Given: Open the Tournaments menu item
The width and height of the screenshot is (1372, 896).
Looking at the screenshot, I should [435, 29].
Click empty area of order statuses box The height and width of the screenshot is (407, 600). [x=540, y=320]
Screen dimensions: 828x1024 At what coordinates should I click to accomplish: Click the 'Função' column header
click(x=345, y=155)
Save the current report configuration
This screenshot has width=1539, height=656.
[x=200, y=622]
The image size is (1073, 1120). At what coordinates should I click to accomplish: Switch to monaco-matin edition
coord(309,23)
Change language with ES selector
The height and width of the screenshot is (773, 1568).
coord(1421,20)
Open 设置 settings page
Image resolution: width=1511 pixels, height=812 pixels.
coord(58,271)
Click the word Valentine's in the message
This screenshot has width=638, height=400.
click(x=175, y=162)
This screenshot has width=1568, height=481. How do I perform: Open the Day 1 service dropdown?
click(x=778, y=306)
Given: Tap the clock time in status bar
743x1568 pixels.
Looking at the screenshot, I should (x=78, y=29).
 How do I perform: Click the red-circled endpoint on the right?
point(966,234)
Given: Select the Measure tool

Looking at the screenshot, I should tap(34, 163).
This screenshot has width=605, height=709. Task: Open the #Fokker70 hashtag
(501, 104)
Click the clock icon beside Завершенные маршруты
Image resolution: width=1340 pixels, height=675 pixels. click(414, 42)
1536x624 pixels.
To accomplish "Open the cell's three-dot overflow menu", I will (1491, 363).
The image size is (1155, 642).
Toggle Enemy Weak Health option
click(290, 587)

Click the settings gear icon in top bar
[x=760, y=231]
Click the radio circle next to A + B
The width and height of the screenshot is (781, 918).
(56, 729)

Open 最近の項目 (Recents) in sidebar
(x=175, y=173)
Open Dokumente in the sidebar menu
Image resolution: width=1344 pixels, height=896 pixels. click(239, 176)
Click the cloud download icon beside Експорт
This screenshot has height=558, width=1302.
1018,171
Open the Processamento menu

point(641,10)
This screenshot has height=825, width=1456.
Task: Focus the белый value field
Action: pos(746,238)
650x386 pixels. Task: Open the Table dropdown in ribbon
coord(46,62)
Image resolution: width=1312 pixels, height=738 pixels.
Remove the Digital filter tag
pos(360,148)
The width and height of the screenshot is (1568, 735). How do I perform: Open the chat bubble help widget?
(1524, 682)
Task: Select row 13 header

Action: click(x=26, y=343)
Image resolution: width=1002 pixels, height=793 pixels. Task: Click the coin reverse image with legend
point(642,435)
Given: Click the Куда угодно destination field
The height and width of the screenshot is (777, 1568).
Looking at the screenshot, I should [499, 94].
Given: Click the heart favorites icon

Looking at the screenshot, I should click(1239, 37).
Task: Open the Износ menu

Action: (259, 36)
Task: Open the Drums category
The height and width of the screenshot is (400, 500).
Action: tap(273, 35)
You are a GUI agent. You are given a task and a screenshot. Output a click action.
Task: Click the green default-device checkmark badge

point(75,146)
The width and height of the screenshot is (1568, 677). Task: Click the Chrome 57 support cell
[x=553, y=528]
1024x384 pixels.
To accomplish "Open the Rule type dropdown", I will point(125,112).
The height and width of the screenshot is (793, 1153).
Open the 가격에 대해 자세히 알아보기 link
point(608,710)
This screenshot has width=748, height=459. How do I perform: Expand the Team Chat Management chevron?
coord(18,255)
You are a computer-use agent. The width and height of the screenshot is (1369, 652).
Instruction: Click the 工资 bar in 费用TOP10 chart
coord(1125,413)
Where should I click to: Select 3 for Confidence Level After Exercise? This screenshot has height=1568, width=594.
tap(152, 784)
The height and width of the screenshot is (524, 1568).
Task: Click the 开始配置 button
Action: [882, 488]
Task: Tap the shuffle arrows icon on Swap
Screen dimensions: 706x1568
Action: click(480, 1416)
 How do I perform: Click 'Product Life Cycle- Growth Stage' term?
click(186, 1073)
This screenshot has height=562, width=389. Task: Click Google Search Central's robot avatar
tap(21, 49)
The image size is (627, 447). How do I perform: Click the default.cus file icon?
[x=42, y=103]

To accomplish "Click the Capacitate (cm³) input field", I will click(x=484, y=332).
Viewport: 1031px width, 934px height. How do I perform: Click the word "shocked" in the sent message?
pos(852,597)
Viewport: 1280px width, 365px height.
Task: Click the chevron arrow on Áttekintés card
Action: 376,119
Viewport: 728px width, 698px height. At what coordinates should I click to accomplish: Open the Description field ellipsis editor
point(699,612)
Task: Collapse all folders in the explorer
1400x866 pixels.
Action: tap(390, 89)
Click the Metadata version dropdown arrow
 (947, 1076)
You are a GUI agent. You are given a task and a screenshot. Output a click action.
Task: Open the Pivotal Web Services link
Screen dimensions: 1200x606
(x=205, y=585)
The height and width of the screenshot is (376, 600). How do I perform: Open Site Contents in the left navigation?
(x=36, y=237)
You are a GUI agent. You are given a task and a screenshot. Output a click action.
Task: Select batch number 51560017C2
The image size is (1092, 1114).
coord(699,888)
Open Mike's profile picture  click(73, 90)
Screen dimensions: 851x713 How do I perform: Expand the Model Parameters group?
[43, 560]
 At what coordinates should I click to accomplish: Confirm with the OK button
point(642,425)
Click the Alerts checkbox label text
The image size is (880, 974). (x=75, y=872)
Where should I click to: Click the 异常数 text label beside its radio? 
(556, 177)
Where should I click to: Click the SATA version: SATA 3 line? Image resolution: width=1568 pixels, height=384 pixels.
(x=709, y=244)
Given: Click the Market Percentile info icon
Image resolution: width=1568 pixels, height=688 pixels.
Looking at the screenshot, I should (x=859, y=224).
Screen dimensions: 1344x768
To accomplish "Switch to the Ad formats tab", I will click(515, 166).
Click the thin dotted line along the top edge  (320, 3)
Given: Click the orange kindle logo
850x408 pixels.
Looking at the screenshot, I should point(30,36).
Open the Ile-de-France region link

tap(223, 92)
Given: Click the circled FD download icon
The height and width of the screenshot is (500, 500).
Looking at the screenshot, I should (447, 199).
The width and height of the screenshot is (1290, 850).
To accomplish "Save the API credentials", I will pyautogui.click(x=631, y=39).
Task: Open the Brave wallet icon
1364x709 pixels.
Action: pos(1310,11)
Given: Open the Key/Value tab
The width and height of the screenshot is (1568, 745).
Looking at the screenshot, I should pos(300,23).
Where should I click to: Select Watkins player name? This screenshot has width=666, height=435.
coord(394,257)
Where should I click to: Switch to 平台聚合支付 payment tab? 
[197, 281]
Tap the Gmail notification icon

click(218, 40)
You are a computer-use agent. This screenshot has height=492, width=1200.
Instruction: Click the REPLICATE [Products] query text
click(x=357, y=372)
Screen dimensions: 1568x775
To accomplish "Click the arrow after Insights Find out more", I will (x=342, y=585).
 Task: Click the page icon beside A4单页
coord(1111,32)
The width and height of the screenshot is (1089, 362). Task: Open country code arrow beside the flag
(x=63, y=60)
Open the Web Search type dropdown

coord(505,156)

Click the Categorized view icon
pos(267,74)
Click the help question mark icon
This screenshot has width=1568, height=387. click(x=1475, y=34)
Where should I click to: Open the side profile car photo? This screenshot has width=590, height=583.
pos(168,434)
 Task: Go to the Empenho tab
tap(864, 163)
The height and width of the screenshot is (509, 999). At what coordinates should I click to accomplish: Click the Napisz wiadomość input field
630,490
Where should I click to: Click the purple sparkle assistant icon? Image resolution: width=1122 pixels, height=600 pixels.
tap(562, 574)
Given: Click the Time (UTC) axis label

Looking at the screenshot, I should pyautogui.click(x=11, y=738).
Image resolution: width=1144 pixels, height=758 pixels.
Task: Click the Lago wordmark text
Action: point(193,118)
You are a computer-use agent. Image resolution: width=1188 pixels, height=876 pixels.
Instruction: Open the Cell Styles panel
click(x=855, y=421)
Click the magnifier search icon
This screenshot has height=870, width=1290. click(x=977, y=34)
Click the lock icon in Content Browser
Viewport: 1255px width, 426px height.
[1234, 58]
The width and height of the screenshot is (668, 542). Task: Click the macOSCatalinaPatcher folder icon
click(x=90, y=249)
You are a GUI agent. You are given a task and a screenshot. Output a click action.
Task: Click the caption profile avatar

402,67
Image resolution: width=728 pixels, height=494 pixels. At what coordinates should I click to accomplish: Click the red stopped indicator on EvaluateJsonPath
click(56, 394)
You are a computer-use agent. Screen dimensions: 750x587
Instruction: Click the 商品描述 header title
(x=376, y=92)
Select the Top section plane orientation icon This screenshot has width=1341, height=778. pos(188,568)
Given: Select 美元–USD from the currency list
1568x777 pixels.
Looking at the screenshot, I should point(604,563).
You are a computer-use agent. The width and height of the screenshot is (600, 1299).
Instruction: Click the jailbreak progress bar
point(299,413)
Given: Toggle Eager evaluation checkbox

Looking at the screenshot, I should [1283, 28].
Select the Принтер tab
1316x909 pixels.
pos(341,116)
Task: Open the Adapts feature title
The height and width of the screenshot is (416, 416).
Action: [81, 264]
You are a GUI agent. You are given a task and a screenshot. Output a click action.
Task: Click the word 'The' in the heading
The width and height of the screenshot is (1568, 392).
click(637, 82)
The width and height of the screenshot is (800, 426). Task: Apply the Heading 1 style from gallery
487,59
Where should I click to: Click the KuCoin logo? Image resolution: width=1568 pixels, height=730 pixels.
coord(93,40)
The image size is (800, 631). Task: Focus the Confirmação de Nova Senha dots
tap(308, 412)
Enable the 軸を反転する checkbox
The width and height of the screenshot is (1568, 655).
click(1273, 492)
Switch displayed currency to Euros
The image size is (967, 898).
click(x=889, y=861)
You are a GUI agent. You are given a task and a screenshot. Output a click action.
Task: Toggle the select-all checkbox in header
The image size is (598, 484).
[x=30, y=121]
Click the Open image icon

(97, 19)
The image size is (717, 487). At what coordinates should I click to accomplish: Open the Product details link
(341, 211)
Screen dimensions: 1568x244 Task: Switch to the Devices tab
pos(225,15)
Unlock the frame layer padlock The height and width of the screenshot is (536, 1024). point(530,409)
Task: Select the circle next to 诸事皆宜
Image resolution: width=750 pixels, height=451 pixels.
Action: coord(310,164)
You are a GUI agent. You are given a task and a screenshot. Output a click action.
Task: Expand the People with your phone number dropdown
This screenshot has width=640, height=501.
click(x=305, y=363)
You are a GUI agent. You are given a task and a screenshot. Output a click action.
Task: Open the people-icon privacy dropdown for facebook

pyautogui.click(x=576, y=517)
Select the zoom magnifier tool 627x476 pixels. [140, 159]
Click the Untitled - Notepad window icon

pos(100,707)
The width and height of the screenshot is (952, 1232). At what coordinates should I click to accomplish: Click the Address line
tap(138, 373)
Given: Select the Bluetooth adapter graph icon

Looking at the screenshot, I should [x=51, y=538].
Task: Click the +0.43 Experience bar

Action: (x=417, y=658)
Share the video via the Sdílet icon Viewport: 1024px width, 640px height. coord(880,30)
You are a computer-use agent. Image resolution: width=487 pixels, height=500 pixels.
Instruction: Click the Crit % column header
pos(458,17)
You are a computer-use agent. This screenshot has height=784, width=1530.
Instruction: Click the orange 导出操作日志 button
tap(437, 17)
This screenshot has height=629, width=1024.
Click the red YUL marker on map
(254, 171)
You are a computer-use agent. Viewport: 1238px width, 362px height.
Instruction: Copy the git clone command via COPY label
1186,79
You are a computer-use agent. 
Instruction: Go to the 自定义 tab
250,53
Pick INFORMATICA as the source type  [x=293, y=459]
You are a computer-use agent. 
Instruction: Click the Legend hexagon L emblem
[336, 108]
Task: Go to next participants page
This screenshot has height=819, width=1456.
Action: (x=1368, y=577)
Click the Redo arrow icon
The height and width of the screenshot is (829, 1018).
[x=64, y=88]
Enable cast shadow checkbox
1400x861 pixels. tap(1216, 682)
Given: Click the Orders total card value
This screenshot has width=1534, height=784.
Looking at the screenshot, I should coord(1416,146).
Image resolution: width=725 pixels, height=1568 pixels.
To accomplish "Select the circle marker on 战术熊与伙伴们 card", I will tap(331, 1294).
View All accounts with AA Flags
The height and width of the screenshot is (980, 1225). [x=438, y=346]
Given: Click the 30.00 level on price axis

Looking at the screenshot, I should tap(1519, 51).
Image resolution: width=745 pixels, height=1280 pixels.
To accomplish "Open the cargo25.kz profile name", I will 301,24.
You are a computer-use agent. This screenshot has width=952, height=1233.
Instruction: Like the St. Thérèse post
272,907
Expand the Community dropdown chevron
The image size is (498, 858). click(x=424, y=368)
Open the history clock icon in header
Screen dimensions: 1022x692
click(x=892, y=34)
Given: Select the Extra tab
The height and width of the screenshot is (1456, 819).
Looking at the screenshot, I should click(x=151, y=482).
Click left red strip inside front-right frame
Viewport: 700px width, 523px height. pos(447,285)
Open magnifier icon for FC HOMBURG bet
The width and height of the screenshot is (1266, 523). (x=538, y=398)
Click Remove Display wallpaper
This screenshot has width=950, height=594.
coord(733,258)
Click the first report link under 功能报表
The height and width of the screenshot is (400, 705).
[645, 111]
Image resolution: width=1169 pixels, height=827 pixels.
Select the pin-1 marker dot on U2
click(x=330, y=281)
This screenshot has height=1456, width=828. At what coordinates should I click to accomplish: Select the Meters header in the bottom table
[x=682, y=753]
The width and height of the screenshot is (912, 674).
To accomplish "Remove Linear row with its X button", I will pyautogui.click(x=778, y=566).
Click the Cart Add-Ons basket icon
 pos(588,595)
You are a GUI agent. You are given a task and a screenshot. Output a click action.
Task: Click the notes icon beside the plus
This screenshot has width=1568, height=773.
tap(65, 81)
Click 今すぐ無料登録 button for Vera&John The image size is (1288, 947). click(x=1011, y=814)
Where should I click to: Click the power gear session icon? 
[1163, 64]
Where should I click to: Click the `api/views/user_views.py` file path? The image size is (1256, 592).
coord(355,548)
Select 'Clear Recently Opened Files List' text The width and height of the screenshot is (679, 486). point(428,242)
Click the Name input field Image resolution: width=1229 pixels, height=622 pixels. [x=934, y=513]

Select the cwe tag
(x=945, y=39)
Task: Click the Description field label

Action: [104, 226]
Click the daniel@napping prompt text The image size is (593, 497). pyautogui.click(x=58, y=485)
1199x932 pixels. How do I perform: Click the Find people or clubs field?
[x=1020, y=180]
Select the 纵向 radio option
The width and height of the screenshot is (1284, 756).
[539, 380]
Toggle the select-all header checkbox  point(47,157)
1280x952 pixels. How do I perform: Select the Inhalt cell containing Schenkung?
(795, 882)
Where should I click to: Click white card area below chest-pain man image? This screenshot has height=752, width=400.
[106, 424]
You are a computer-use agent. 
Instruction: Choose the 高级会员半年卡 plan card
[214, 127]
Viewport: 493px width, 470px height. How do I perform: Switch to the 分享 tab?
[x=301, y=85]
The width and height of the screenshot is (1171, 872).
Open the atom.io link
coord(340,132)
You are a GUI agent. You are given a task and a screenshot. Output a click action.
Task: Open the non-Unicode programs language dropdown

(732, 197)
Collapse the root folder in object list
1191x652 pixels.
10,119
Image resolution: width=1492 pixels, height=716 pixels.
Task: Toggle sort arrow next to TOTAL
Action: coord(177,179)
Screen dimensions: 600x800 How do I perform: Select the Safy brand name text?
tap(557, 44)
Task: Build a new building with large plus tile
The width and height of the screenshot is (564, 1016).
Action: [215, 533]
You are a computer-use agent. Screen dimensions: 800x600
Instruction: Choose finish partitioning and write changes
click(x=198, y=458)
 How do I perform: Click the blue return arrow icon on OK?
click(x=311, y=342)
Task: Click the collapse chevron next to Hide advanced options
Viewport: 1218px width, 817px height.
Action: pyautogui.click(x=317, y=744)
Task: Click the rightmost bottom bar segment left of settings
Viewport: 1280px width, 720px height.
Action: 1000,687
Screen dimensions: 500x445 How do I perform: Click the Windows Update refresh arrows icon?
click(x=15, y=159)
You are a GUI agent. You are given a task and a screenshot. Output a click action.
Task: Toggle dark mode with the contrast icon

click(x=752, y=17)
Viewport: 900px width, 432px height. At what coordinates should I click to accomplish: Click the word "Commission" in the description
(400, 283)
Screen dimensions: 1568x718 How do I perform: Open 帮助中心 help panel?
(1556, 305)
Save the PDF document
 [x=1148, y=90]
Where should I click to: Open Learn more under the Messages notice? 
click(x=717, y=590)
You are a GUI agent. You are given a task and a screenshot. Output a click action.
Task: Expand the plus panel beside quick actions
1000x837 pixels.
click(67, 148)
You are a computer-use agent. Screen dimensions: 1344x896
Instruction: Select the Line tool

**WORK INSTRUCTIONS**
Select the lines in this material that hold the word "will", leaving none out.

**RESULT OF THIS TASK**
To accomplish "Open the cell's three-dot overflow menu", I will (1491, 363).
To accomplish "Open the Rule type dropdown", I will point(125,112).
To accomplish "Click the Capacitate (cm³) input field", I will click(x=484, y=332).
To accomplish "Switch to the Ad formats tab", I will click(515, 166).
To accomplish "Save the API credentials", I will pyautogui.click(x=631, y=39).
To accomplish "Click the arrow after Insights Find out more", I will (x=342, y=585).
To accomplish "Select the circle marker on 战术熊与伙伴们 card", I will tap(331, 1294).
To accomplish "Open the cargo25.kz profile name", I will 301,24.
To accomplish "Remove Linear row with its X button", I will pyautogui.click(x=778, y=566).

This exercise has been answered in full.